━━━ Source extract

How to build an internal hiring process
Here are seven steps that a hiring manager or HR specialist can take to create an effective internal hiring process:
1. Design an internal hiring process policy
The first step in a successful internal hiring process is creating an internal hiring policy. This policy outlines the internal recruitment process and includes all the parties that may be involved in internal hiring.
The policy might also set clear communication rules as these are vital for internal hiring success. An internal hiring process policy may include guidelines for managers to ensure employees feel free to apply for internal positions that interest them. It may also describe what internal applicants can expect during the selection process.
2. Develop a job posting system
The hiring team might develop an internal job posting system to publicize open positions. Job posting systems differ from business to business based on the resources available and the size of the company. Message boards dedicated to promoting internal positions are a useful tool and provide a channel for questions and updated information.
If you have an internal company newsletter or blog with a high employee readership, these can also be effective tools for communicating open positions. Notices on bulletin boards, all-staff email announcements and internal social media groups are other ways to build awareness.
Related: 4 Types of Internal Email Templates
3. Post a customized job description
Facilitate the internal job application process with a detailed, customized job description. Job descriptions for internal candidates can provide insights that external candidates might not understand, like key products that the employee might sell or customer bases they might support.
Sharing information on the hiring manager, position supervisor and office location for the new position can help you find a good fit. Along with a customized job description, your job posting might also highlight employee eligibility criteria, directions for applying and expected response timelines.
Related: How To Write a Job Description
4. Encourage employees to apply
Managers and supervisors can engage their employees and encourage them to apply for open positions within the company. Promoting the idea of moving up within the business motivates employees, and interest in their growth and success makes them feel valued.

━━━━━━
━━━ Information supplied

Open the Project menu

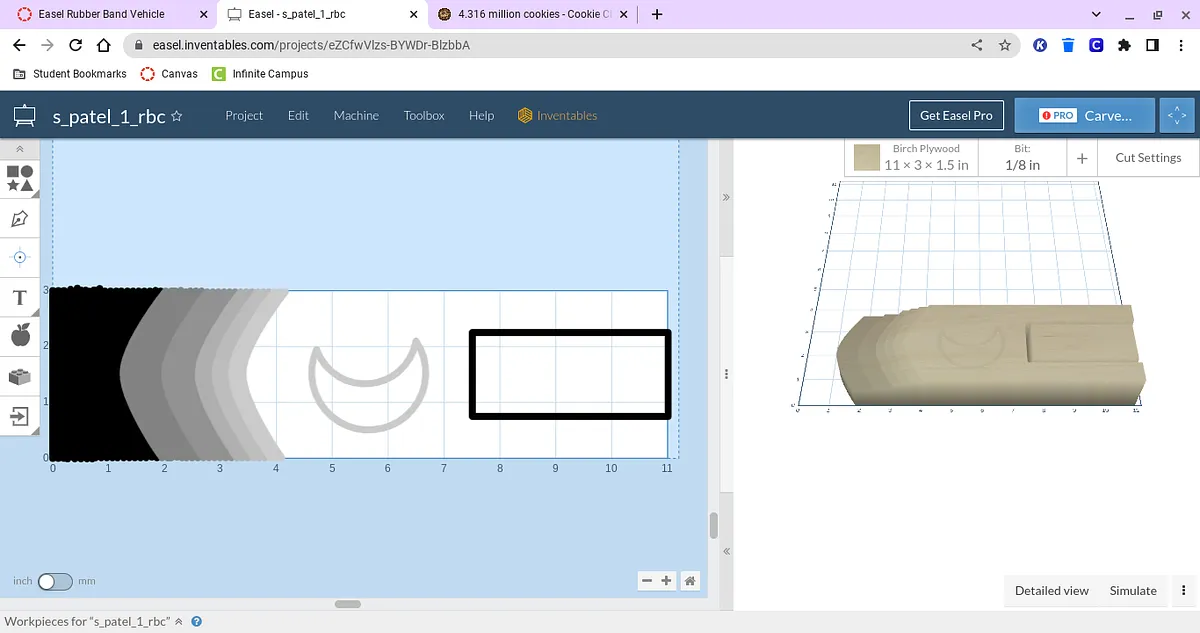coord(244,116)
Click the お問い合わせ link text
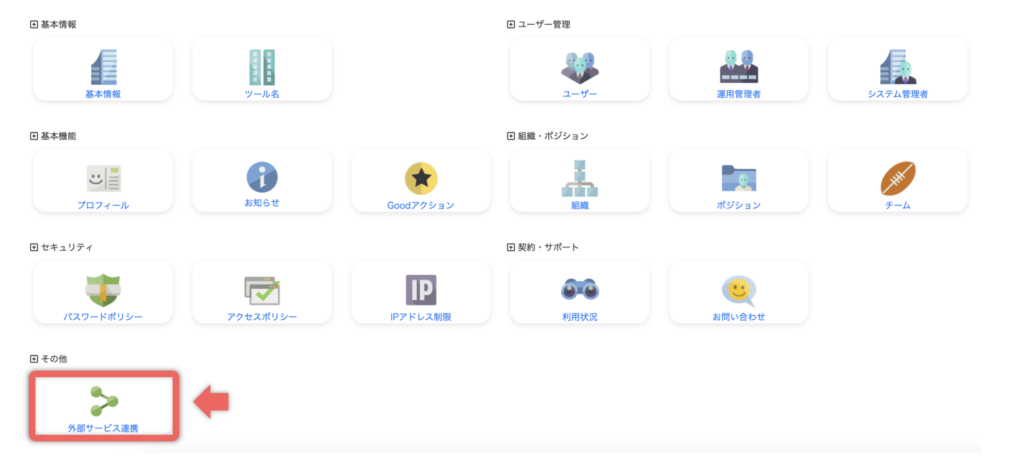Viewport: 1024px width, 467px height. (738, 317)
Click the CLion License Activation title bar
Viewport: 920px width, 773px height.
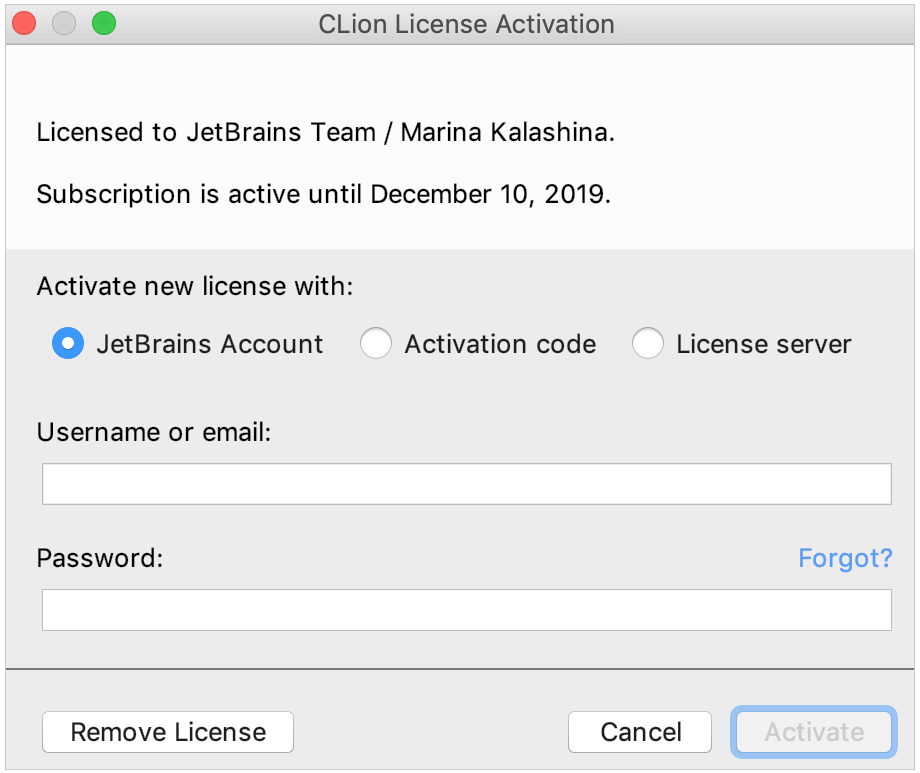point(466,25)
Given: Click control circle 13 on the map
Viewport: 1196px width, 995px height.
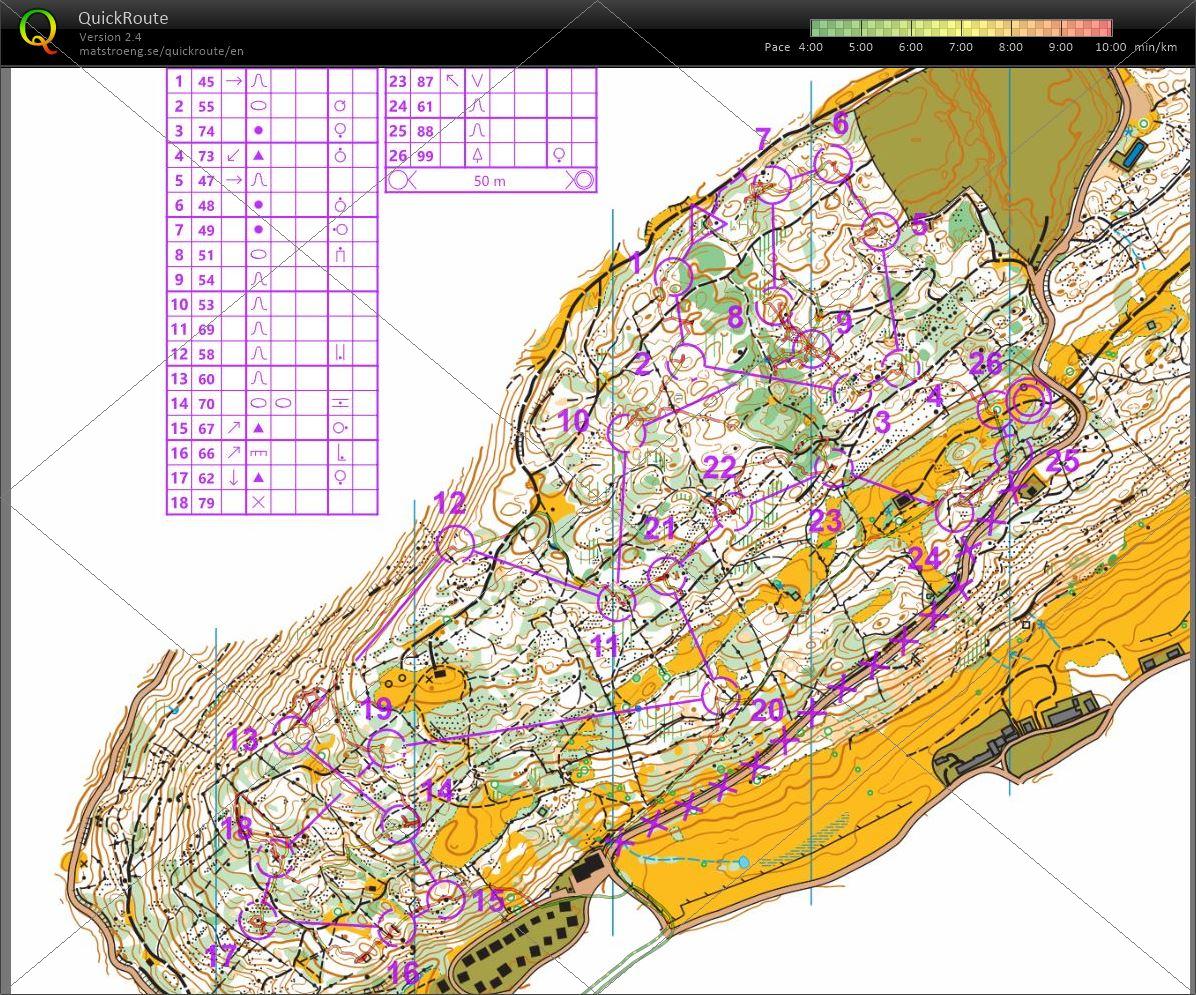Looking at the screenshot, I should 293,735.

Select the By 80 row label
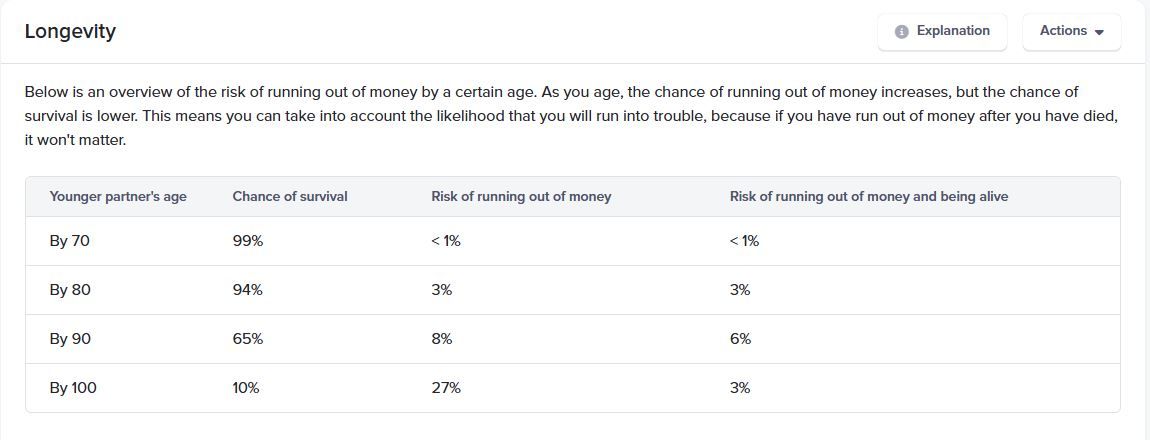70,290
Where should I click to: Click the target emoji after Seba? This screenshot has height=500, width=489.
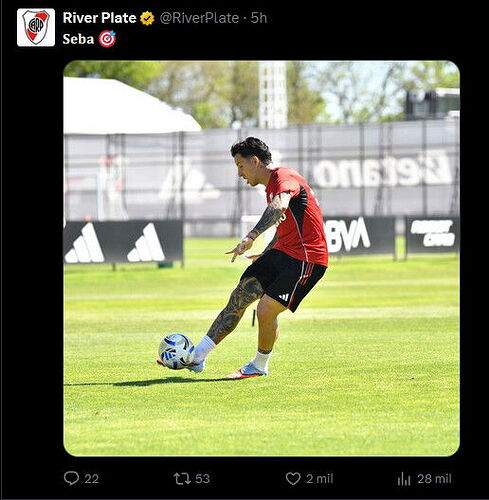point(107,39)
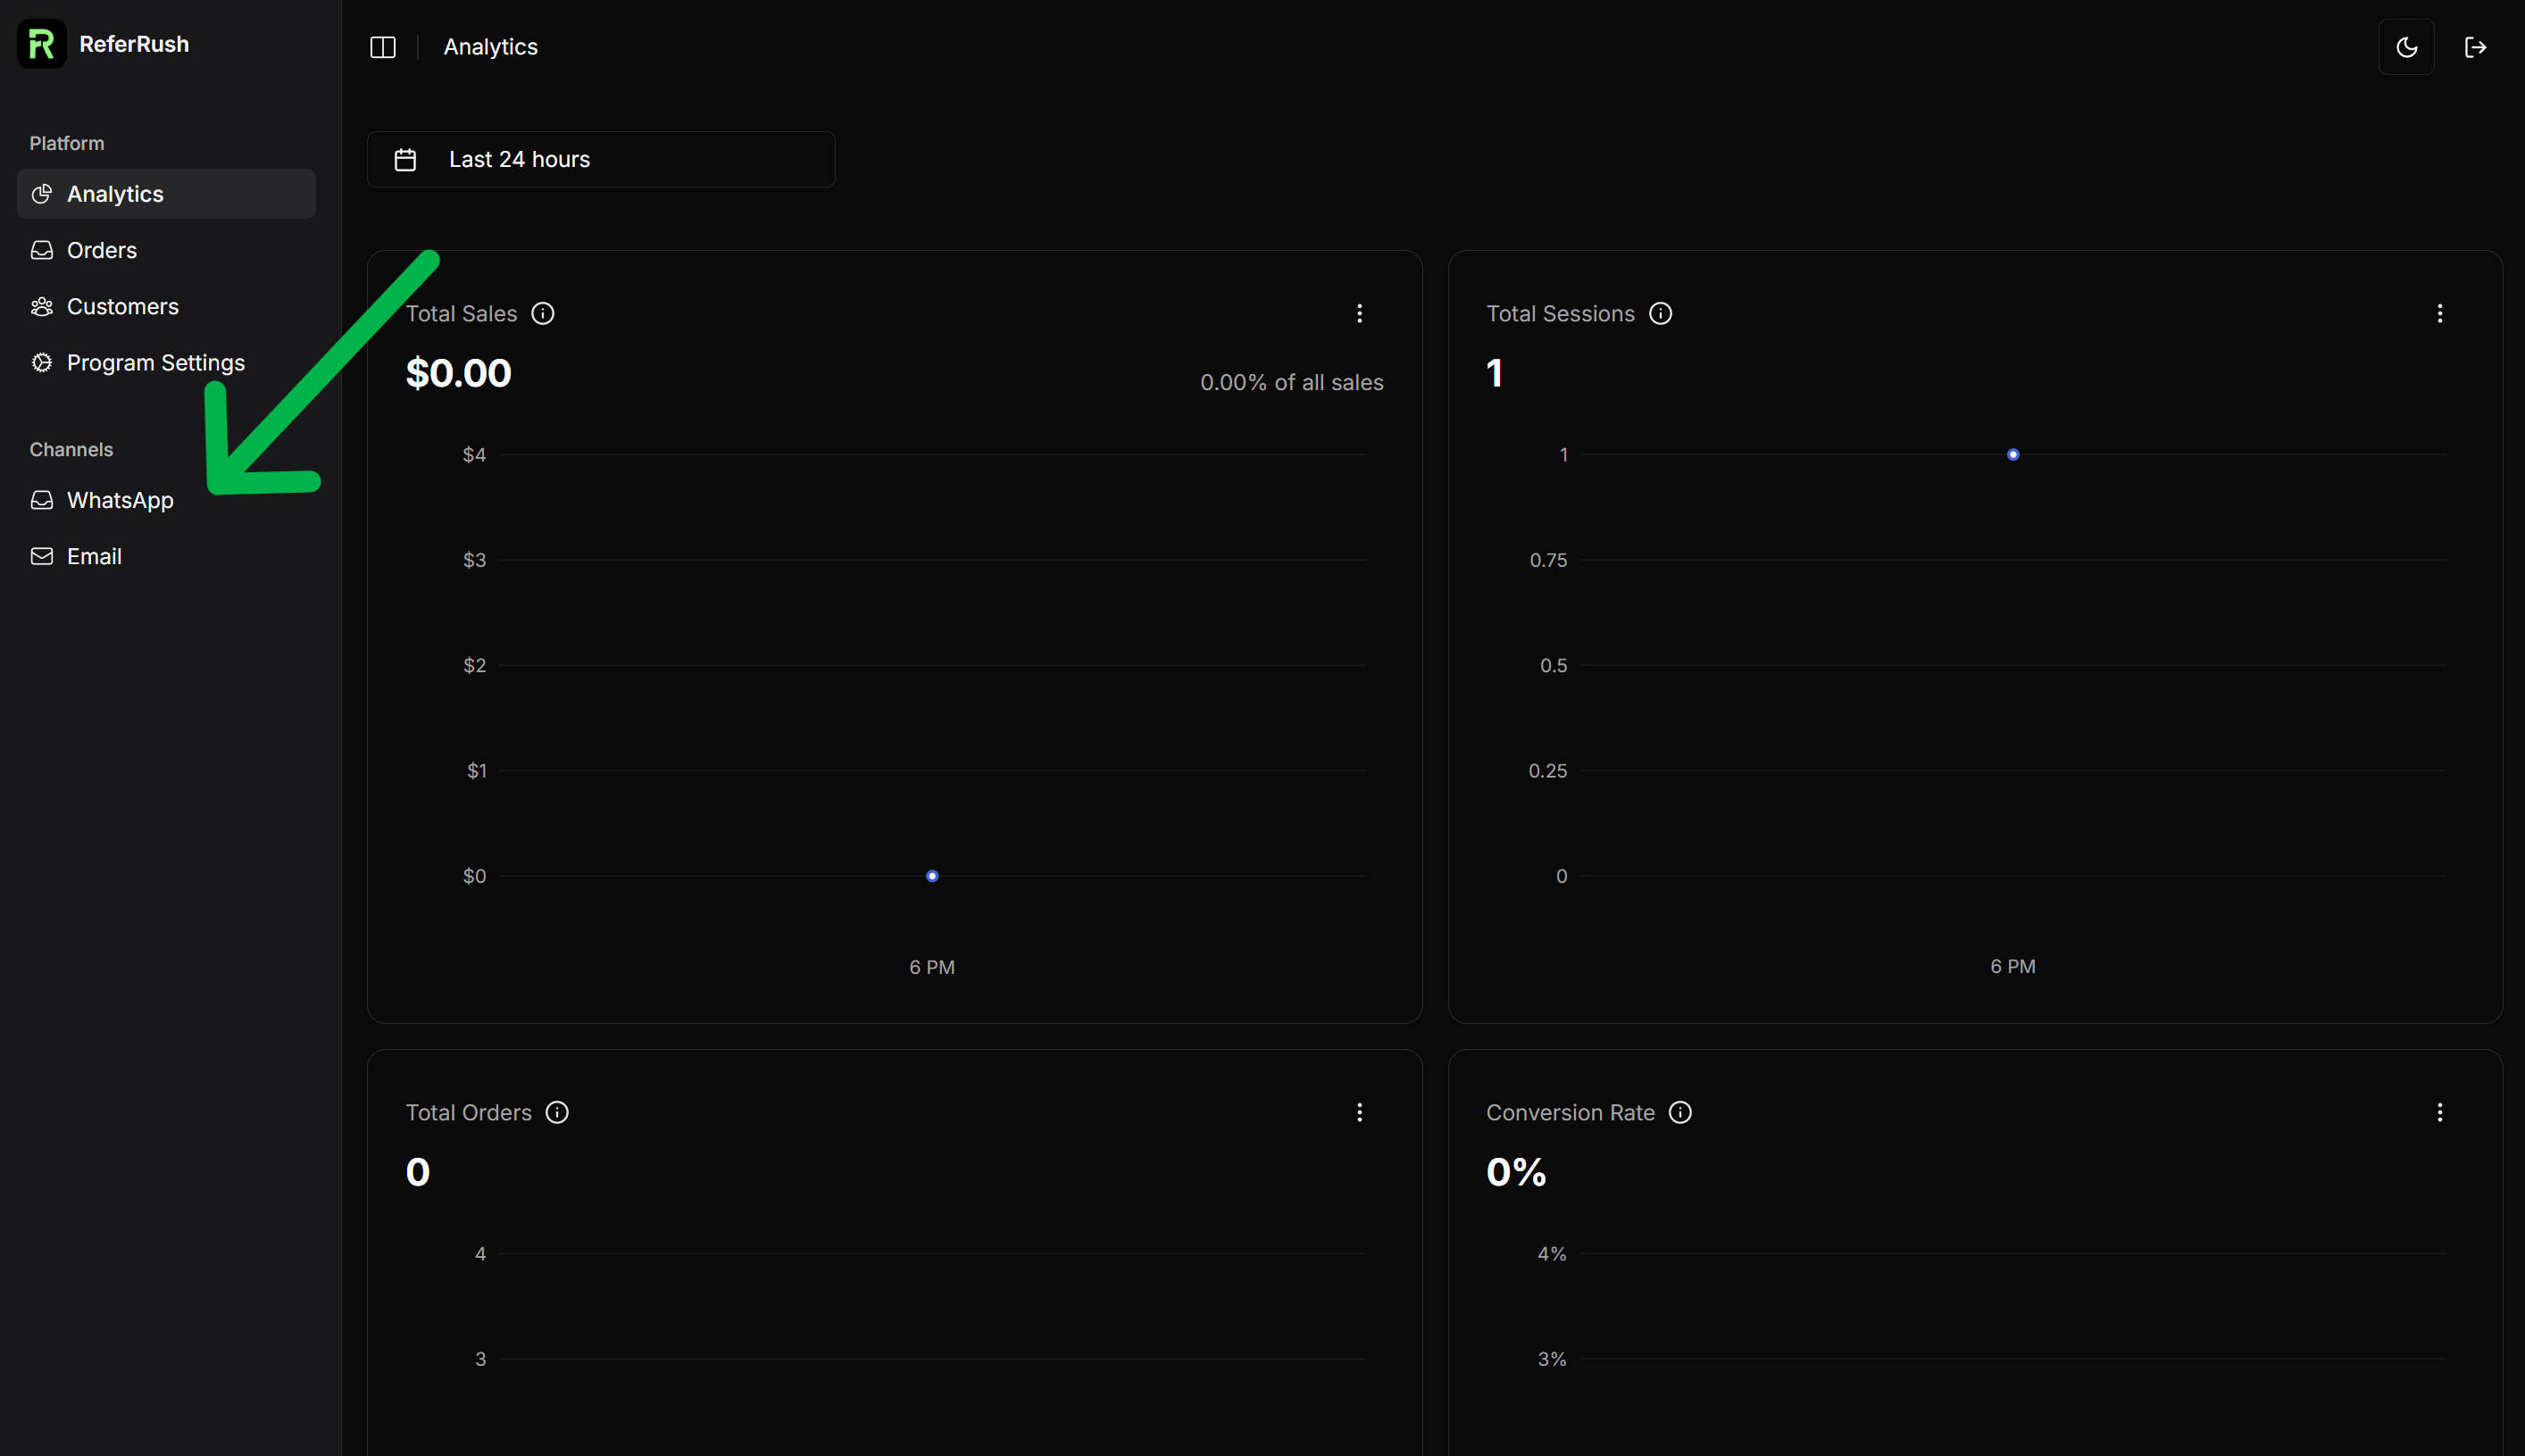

━━━━━━

Task requirements
- a) In the internal hiring guide, what is named as the first step in a successful internal hiring process?
- b) From the internal hiring guide, extract the stretch from "If you have" through "to build awareness.".

Solutions
- a) Creating an internal hiring policy.

- b)
If you have an internal company newsletter or blog with a high employee readership, these can also be effective tools for communicating open positions. Notices on bulletin boards, all-staff email announcements and internal social media groups are other ways to build awareness.